I have a new (to me, bought used) Osburn LA30 stove.  Most of the time it works great, but twice now I've had a problem:

Normally, when it shuts off I hear the wall thermostat click, the flames stop with maybe a few residual flickers, then there's a final "poof" or "whump" (just like my gas grill) and that's it.  Also normally, the pilot is a clean looking blue flame, showing as three distinct jets around the thermopile.

Twice now, however (I only observed it once), when it shut down the flames flickered around for quite a bit longer, and when I went over to watch it, there were weak yellow flames coming out of the pilot.  It made the final "whump" late, and then the weak pilot just sort of faded away (not enough heat to the thermopile, presumably, so it shut it down).  I was able to relight it immediately and it then looked normal and worked correctly.

This happened right after the gas company filled my propane tank (previously I had drifted a few 20# bottles into the tank myself to check the operation).  Can't see how that would affect anything, but I mention it for completeness.

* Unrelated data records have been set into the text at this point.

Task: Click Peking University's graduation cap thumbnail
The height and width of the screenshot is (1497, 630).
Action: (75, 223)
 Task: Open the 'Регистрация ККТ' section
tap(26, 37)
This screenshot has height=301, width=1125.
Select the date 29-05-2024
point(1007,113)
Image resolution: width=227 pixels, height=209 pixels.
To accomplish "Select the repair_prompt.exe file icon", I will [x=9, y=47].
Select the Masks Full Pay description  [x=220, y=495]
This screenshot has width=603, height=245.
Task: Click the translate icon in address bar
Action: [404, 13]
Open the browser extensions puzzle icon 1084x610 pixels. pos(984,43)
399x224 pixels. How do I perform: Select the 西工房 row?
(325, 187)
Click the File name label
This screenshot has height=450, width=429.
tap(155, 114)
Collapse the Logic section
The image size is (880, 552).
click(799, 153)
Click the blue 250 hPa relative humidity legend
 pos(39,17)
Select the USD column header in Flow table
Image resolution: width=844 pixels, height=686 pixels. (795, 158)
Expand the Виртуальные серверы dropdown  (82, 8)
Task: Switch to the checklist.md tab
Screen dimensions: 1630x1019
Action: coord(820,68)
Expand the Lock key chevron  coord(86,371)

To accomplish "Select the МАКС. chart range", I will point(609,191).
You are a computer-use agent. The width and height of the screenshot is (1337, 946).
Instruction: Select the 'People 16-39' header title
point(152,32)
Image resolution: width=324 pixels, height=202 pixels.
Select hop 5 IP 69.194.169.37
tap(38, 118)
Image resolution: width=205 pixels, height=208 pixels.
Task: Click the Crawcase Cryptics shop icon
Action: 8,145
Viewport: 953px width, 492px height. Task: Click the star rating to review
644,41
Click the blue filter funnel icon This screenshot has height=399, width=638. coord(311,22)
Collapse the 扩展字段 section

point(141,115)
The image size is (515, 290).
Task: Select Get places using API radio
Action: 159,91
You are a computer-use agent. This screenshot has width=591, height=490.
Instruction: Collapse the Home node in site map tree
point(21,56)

I'm guessing maybe some crud somewhere (this _is_ a new installation, after all) but I'm open to ideas.  The fact that it's an intermittent problem and relights immediately is weird, though.


----------



## DAKSY (Apr 8, 2012)

FanMan said:


> I have a new (to me, bought used) Osburn LA30 stove. Most of the time it works great, but twice now I've had a problem:
> 
> Normally, when it shuts off I hear the wall thermostat click, the flames stop with maybe a few residual flickers, then there's a final "poof" or "whump" (just like my gas grill) and that's it. Also normally, the pilot is a clean looking blue flame, showing as three distinct jets around the thermopile.
> 
> ...


 
I'm thinkin that a small amount of air got into your gas line...It may have been a residual from the air that was used to pressurize the new tank prior to shipment. You LP company may have not performed the customary 4 - 5 purges to clear the air...
*Others may chime in at this point*


----------



## FanMan (Apr 8, 2012)

The tank was vacuum purged, and I did the first partial fill myself, from a smaller bottle.  It worked fine at that point, but I suspect you're right about the air... the small amount that was in there ran out just before the gas company came to do their own pressure check prior to filling, and I quickly drifted part of another small bottle in so there would be pressure to check.  I may well have gotten some air in it at that point.  Been a couple of days now and it hasn't happened again.


----------



## wkpoor (Apr 17, 2012)

When I hook up a new bottle to my furnace it can take up to 5 cycles to get it to light. Guessing air in the line is your problem.


----------



## mygasfireplacerepair (May 14, 2012)

If you are still having problems it could be a venting issue.  I've had this happen when the vent becomes plugged (snow or ice is the most common).  If this is the case you will see the burner flame turn really blue and "ghost" away from the burner.


----------



## FanMan (May 14, 2012)

Hasn't happened again, almost certainly was air in the line.


----------



## coaly (May 15, 2012)

A couple things happen when a burner shuts down that manufacturers use different valves for.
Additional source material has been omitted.